◆ Your instructions
Extract the whole listing as it stands. Do not include the pictures.

◆ Data records
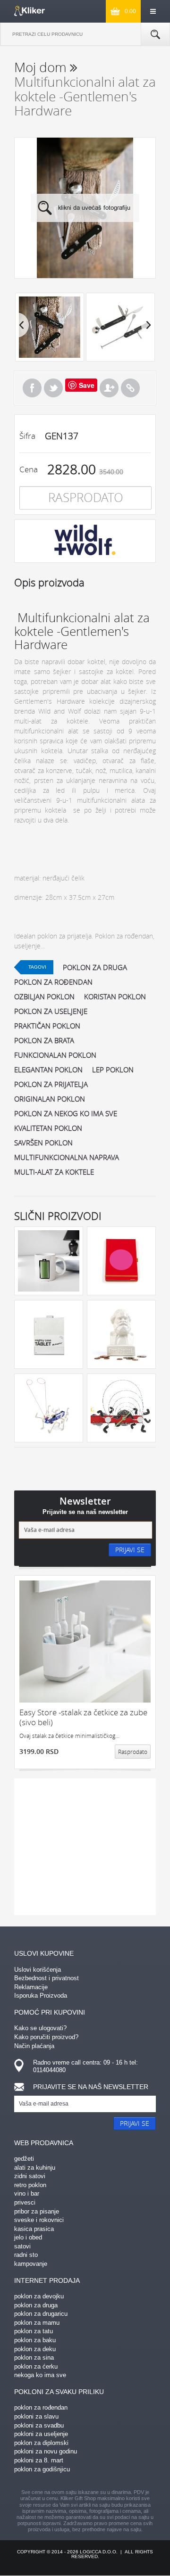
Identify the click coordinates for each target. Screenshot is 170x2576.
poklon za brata (44, 1040)
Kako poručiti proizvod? (46, 2037)
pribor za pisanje (36, 2211)
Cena (28, 469)
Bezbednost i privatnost (46, 1978)
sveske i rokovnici (39, 2219)
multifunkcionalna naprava (66, 1157)
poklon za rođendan (53, 982)
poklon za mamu (37, 2322)
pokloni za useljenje (41, 2433)
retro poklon (30, 2185)
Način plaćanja (34, 2045)
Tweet (53, 388)
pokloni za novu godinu (45, 2451)
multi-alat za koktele (54, 1172)
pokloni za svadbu (39, 2425)
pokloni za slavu (36, 2416)
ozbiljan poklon (44, 996)
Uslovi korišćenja (37, 1969)
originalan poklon (49, 1098)
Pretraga (155, 34)
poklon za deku (35, 2349)
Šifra (27, 435)
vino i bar (26, 2193)
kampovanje (30, 2263)
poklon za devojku (39, 2296)
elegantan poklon (48, 1069)
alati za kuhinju (34, 2167)
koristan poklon (115, 996)
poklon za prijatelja (51, 1084)
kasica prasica (34, 2228)
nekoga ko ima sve (40, 2374)
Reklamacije (31, 1987)
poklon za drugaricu (41, 2313)
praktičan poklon (47, 1025)
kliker (29, 11)
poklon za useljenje (50, 1011)
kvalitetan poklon (48, 1128)
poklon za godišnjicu (42, 2469)
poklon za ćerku (36, 2366)
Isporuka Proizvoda (40, 1995)
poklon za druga (95, 967)
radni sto (26, 2254)
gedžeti (24, 2158)
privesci (24, 2202)
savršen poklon (43, 1142)
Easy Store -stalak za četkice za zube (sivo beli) (83, 1717)
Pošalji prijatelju (109, 388)
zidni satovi (29, 2176)
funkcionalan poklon (55, 1055)
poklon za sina (34, 2357)
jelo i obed (28, 2237)
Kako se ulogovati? (40, 2028)
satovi (22, 2246)
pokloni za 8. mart (38, 2460)
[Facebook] (32, 388)
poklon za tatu (33, 2331)
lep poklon (113, 1069)
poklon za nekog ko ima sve (65, 1113)
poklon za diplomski (41, 2442)
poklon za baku (35, 2340)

◆ Solution to this exercise
Identify the click coordinates for each target. Screenshot is 170x2576.
poklon za brata (44, 1040)
Kako poručiti proizvod? (46, 2037)
pribor za pisanje (36, 2211)
Cena (28, 469)
Bezbednost i privatnost (46, 1978)
sveske i rokovnici (39, 2219)
multifunkcionalna naprava (66, 1157)
poklon za rođendan (53, 982)
poklon za mamu (37, 2322)
pokloni za useljenje (41, 2433)
retro poklon (30, 2185)
Način plaćanja (34, 2045)
Tweet (53, 388)
pokloni za novu godinu (45, 2451)
multi-alat za koktele (54, 1172)
pokloni za svadbu (39, 2425)
pokloni za slavu (36, 2416)
ozbiljan poklon (44, 996)
Uslovi korišćenja (37, 1969)
originalan poklon (49, 1098)
Pretraga (155, 34)
poklon za deku (35, 2349)
Šifra (27, 435)
vino i bar (26, 2193)
kampovanje (30, 2263)
poklon za devojku (39, 2296)
elegantan poklon (48, 1069)
alati za kuhinju (34, 2167)
koristan poklon (115, 996)
poklon za prijatelja (51, 1084)
kasica prasica (34, 2228)
nekoga ko ima sve (40, 2374)
Reklamacije (31, 1987)
poklon za drugaricu (41, 2313)
praktičan poklon (47, 1025)
kliker (29, 11)
poklon za useljenje (50, 1011)
kvalitetan poklon (48, 1128)
poklon za godišnjicu (42, 2469)
poklon za ćerku (36, 2366)
Isporuka Proizvoda (40, 1995)
poklon za druga (95, 967)
radni sto (26, 2254)
gedžeti (24, 2158)
privesci (24, 2202)
savršen poklon (43, 1142)
Easy Store -stalak za četkice za zube (sivo beli) (83, 1717)
Pošalji prijatelju (109, 388)
zidni satovi (29, 2176)
funkcionalan poklon (55, 1055)
poklon za sina (34, 2357)
jelo i obed (28, 2237)
Kako se ulogovati? (40, 2028)
satovi (22, 2246)
pokloni za 8. mart (38, 2460)
[Facebook] (32, 388)
poklon za tatu (33, 2331)
lep poklon (113, 1069)
poklon za nekog ko ima sve (65, 1113)
poklon za diplomski (41, 2442)
poklon za baku (35, 2340)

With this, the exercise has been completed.